Okay, enough dawdling. Time to tackle another game that I bought on CD-ROM a long time ago and which now has Steam trading cards. The Ship, a murder simulator set on a 1920s-plus-anachronisms cruise liner, was one of my last purchases from the bargain bin of a bricks-and-mortar software retailer. I picked it up mainly because the cover blurbs promised something new and different and innovative, and I was already in that state where these attributes were more appealing than “fun” or “well-crafted”. (Blogging may have something to do with this. It’s definitely easier to describe what a game does differently than what it does well. It’s probably more informative to boot.) But then, having bought it, I waited eight years to actually give it a try, ruining the newness. My first impression of the game’s content is that it has stylistic elements of Bioshock (ironic juxtaposition of brutal violence with art-deco opulence and old-timey music recordings) and Team Fortress 2 (the particular style of gangly-limbed caricature used in the character models and their animations), both of which were released a year later.

Although The Ship comes with a short single-player “story mode” campaign, it is essentially a competitive multiplayer FPS along the same lines as its enginemates TF2 and Counterstrike. Its chief difference from them is that it’s designed from the ground up to support gameplay more like live-action Assassin. At any given moment, you have one other player you’re trying to murder. As such, the game goes to some length to make individual characters recognizably distinct in both face and wardrobe, and reserves a biggish portion of the UI for a portrait of your target and a statement of their last known location. Combat usually involves improvised hand-to-hand weapons like golf clubs and frying pans rather than guns, and tends to be quick and deadly, an aggressor suddenly pulling out a weapon and dispatching a target who doesn’t get much chance to fight back, preferably from behind. So it’s a little like if everyone in a TF2 match were playing the Spy. Indeed, there’s a hint of Spy Party in the design. Although you know who you’re hunting, you don’t know who’s hunting you, unless they give themselves away through their behavior — say, by following you around. I can imagine advanced players developing tricks to mask their intentions.

Alas, I will probably never see any advanced players. I was unable to play a genuine multiplayer game, due to the in-game matchmaking no longer working. Apparently there are still servers out there that you can connect to manually, but by the time I learned this, I had played to satiation against bots. And frankly, if the servers take any special effort to find, they’re probably populated entirely by people who have spent the last eight years honing their skills at this particular game. Being the newbie in such an environment does not sound appealing. Oh, I’ll give it another try if someone tells me it’s worth it, but for now, I’ve been through the single-player content and tried all the game modes and consider The Ship to be off the Stack.

=-=-=

= Stated goal 1 =
Answer these questions about the post on The Ship:
(a) How long did the writer wait after buying the game before trying it?
(b) Which two improvised weapons does the post name as examples?
(c) Why could the writer not play a genuine multiplayer game?
= Stated goal 2 =
Rewrite the post on The Ship starting at "Alas, I will" and ending at "off the Stack.", with "newbie" replaced by "beginner".

= Provided records =
=-=-=

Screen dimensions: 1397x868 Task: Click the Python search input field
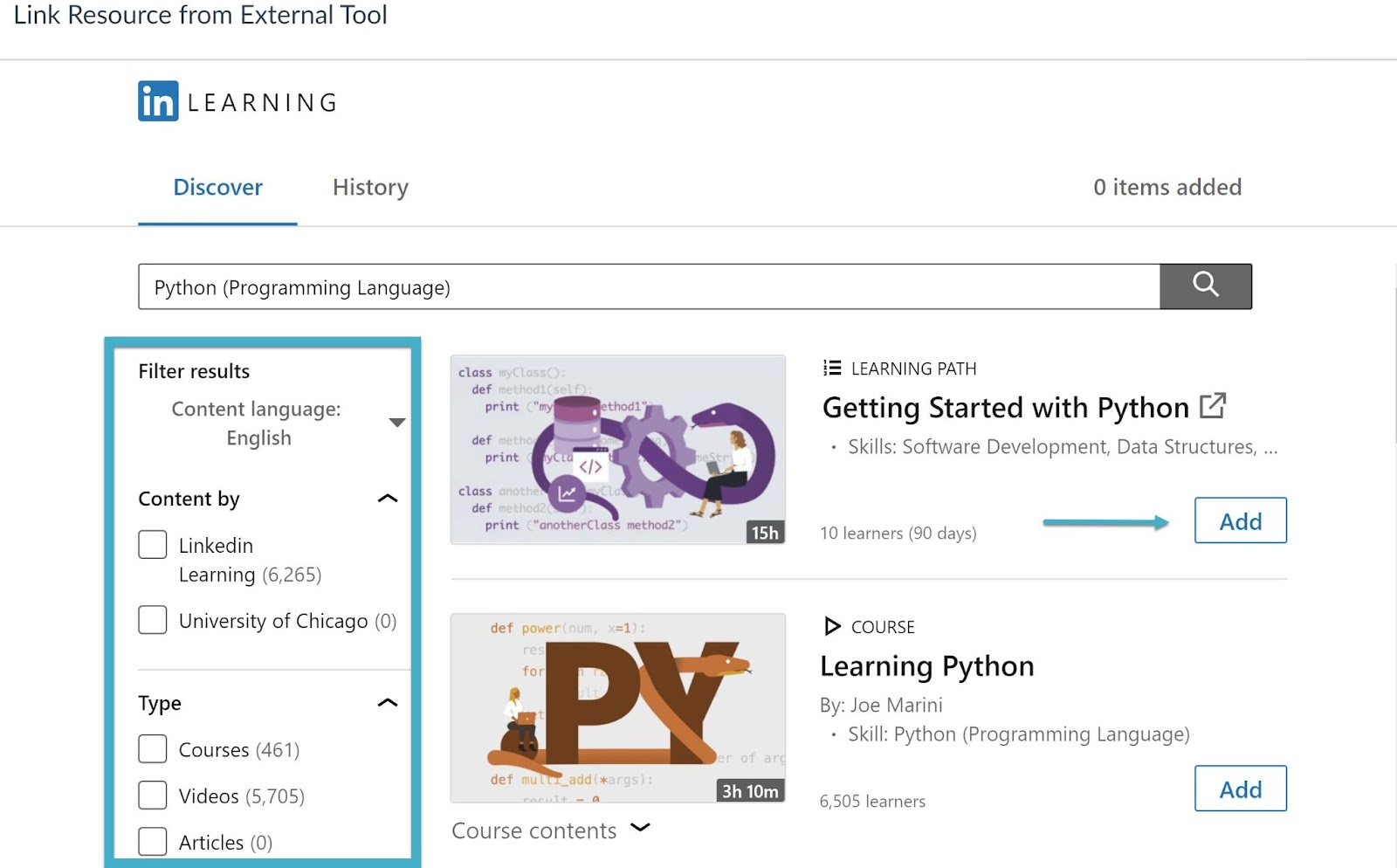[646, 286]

=-=-=

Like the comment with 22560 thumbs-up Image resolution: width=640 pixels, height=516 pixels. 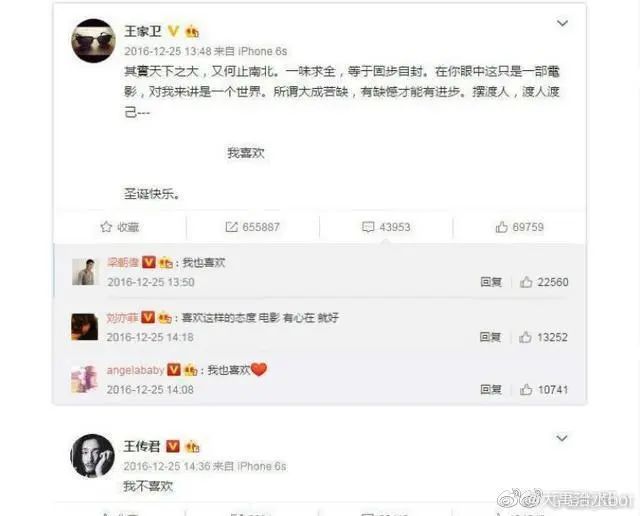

=-=-=

= Answer 1 =
(a) Eight years.
(b) Golf clubs and frying pans.
(c) The in-game matchmaking no longer works.

= Answer 2 =
Alas, I will probably never see any advanced players. I was unable to play a genuine multiplayer game, due to the in-game matchmaking no longer working. Apparently there are still servers out there that you can connect to manually, but by the time I learned this, I had played to satiation against bots. And frankly, if the servers take any special effort to find, they’re probably populated entirely by people who have spent the last eight years honing their skills at this particular game. Being the beginner in such an environment does not sound appealing. Oh, I’ll give it another try if someone tells me it’s worth it, but for now, I’ve been through the single-player content and tried all the game modes and consider The Ship to be off the Stack.